Using the records below, filter for lines that contain the string "label" and copy them out.

*** Provided records Section Begins ***

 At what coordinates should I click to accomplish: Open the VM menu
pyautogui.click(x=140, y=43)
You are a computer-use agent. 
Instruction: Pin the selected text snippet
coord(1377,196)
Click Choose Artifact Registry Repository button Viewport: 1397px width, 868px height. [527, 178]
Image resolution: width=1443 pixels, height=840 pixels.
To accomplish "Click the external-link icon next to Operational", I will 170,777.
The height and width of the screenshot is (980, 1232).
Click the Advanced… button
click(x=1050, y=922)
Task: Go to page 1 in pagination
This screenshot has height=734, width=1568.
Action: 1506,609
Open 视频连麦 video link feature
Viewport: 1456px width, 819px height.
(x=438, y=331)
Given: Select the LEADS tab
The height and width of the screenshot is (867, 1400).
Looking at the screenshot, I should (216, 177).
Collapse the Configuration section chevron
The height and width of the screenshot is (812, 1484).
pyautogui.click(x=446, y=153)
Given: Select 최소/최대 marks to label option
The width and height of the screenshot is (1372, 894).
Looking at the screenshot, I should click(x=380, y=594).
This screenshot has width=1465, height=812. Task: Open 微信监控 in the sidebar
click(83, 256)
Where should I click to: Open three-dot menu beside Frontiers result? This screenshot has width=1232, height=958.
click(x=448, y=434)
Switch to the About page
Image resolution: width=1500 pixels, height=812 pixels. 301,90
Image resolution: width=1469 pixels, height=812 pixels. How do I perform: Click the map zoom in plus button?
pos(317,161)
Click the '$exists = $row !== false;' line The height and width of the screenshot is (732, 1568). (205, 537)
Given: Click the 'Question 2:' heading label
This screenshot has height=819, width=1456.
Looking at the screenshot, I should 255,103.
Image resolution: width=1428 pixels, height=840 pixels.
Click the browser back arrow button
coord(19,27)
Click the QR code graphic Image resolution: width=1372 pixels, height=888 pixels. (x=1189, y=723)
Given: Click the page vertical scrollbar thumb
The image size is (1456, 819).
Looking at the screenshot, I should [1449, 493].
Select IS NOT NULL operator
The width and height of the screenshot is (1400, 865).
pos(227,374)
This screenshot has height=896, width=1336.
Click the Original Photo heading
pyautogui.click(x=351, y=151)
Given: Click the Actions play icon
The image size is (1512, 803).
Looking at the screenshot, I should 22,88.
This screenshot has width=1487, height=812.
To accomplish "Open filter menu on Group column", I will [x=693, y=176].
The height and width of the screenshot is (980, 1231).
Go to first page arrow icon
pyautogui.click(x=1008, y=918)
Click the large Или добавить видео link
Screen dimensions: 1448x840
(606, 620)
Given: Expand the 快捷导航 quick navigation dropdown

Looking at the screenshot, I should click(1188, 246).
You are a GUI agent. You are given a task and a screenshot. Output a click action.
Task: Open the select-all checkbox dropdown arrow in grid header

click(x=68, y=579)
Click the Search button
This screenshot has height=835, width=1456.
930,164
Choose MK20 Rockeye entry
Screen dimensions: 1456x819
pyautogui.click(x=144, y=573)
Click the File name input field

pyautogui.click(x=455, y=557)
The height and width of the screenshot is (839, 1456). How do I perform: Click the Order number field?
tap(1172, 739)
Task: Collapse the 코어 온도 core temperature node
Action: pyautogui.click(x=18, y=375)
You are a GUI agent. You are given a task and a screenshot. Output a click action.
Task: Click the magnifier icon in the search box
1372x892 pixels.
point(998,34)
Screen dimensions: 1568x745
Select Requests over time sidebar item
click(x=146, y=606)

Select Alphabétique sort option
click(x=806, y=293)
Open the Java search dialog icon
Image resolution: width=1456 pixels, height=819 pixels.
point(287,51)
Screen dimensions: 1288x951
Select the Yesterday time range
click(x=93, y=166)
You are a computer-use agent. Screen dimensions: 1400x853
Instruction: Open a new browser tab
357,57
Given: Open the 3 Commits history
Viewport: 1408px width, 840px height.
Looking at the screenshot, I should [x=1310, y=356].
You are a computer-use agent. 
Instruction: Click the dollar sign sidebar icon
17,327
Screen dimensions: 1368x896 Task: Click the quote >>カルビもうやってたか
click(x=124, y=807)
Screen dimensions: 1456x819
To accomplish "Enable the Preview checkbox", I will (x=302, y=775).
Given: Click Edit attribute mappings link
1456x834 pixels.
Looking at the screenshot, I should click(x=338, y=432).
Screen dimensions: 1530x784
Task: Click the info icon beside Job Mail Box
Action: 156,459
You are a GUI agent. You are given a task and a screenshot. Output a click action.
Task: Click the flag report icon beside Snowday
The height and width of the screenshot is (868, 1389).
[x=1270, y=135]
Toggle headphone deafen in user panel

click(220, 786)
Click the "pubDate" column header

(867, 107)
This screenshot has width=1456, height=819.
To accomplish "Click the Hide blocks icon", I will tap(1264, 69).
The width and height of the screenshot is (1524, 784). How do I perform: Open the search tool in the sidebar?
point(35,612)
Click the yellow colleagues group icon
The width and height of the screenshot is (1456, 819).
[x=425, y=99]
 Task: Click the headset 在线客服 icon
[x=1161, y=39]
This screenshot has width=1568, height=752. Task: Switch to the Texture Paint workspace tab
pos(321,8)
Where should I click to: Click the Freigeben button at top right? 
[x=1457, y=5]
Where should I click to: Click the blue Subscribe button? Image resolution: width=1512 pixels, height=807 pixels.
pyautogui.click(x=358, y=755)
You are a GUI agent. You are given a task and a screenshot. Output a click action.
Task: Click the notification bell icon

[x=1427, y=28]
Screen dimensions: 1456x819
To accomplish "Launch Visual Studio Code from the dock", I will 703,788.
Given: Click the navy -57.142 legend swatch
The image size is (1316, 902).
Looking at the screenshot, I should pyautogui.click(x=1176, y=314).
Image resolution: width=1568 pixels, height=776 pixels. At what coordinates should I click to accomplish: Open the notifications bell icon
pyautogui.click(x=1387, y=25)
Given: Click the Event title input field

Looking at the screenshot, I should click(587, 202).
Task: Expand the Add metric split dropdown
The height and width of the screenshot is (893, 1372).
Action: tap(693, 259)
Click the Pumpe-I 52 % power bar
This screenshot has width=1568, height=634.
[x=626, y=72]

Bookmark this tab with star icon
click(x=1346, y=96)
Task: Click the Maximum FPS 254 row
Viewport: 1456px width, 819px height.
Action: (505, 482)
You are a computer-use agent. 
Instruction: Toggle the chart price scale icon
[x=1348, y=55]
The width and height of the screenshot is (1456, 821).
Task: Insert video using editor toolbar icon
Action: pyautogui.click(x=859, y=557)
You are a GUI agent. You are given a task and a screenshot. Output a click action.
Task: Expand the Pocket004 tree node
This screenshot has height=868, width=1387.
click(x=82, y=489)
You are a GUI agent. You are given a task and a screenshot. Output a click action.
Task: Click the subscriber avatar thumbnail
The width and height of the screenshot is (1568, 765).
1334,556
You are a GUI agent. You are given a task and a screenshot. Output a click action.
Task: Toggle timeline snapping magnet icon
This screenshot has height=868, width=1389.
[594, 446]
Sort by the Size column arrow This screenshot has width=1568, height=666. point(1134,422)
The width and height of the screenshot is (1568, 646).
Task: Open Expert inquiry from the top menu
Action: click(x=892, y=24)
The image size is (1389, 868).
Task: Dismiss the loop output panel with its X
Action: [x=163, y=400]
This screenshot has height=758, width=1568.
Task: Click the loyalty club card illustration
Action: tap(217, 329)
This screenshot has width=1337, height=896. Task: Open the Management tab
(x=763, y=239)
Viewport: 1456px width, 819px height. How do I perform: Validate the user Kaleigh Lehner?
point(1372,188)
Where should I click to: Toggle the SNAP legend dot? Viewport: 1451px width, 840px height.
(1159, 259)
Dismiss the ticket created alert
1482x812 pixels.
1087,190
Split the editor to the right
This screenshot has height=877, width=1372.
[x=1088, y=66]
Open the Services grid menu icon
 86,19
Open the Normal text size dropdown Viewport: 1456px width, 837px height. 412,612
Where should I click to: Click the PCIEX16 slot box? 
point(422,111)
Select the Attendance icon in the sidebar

*** Provided records Section Ends ***

▶ Written reply
Given: Select 최소/최대 marks to label option
Given: Click the 'Question 2:' heading label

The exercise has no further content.